What you return must be the data below, word for word, without any images.
•••
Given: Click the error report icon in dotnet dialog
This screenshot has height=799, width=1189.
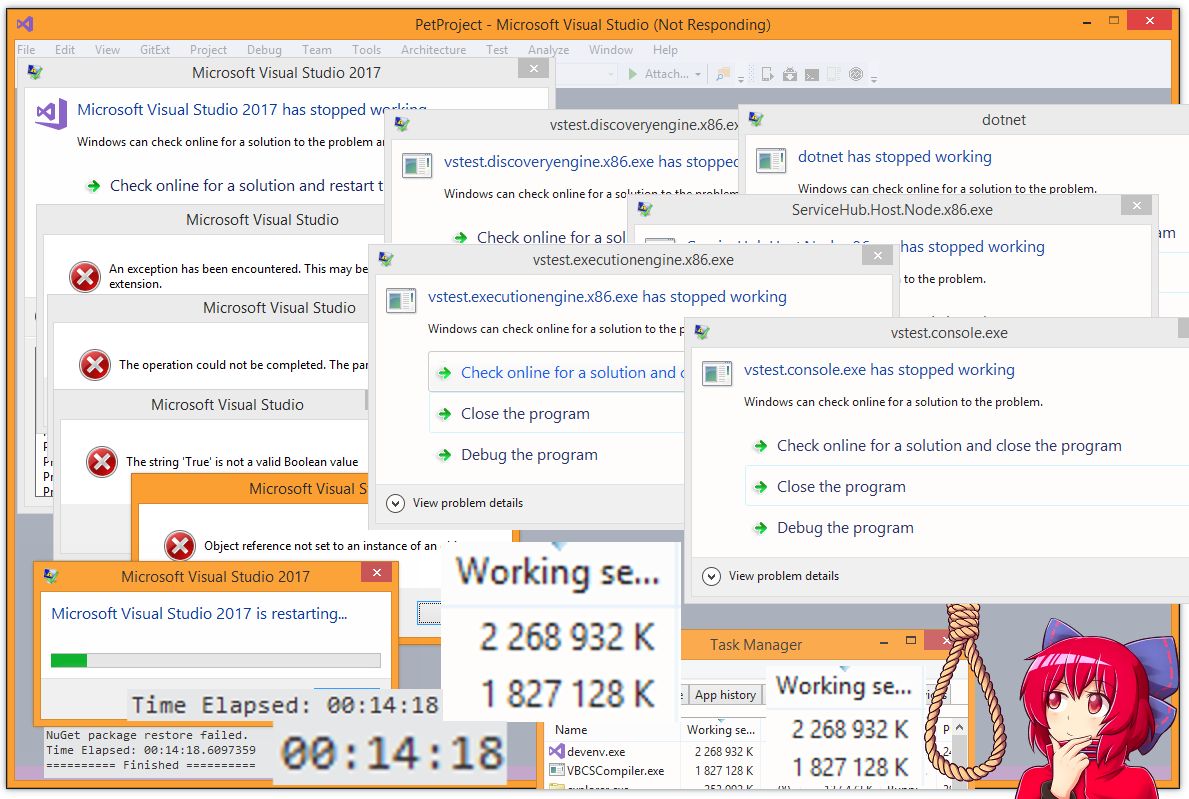Looking at the screenshot, I should 771,160.
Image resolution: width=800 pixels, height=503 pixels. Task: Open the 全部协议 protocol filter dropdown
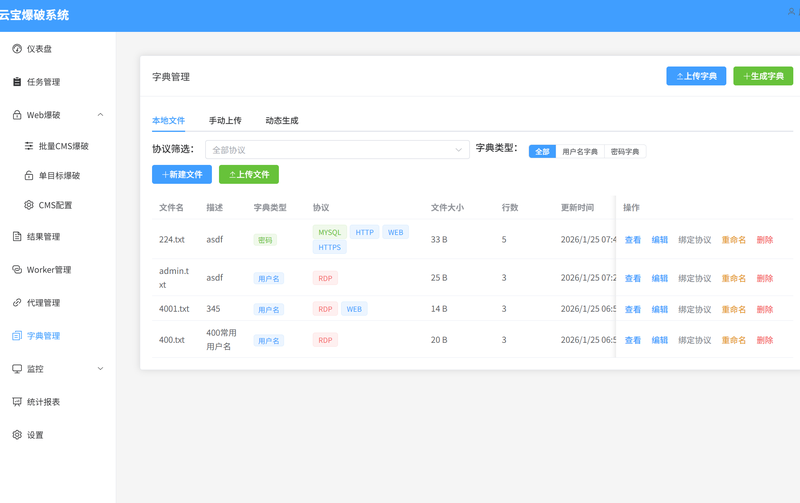(337, 150)
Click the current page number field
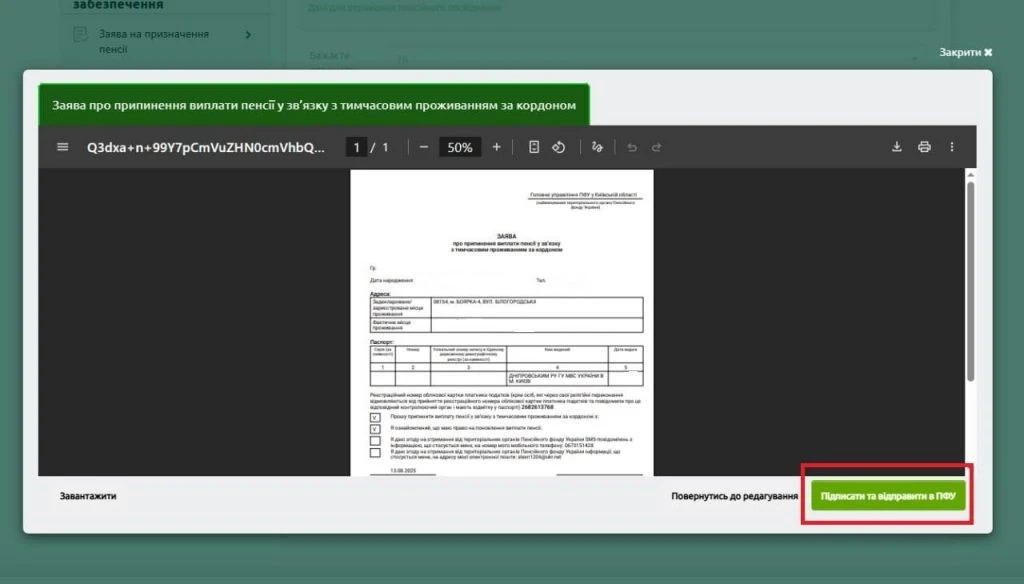The height and width of the screenshot is (584, 1024). click(356, 147)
•••
## WRITTEN REPLY
Given: Click the error report icon in dotnet dialog
This screenshot has height=799, width=1189.
Looking at the screenshot, I should 771,160.
Image resolution: width=800 pixels, height=503 pixels. Task: Open the 全部协议 protocol filter dropdown
(337, 150)
Click the current page number field
The height and width of the screenshot is (584, 1024). click(356, 147)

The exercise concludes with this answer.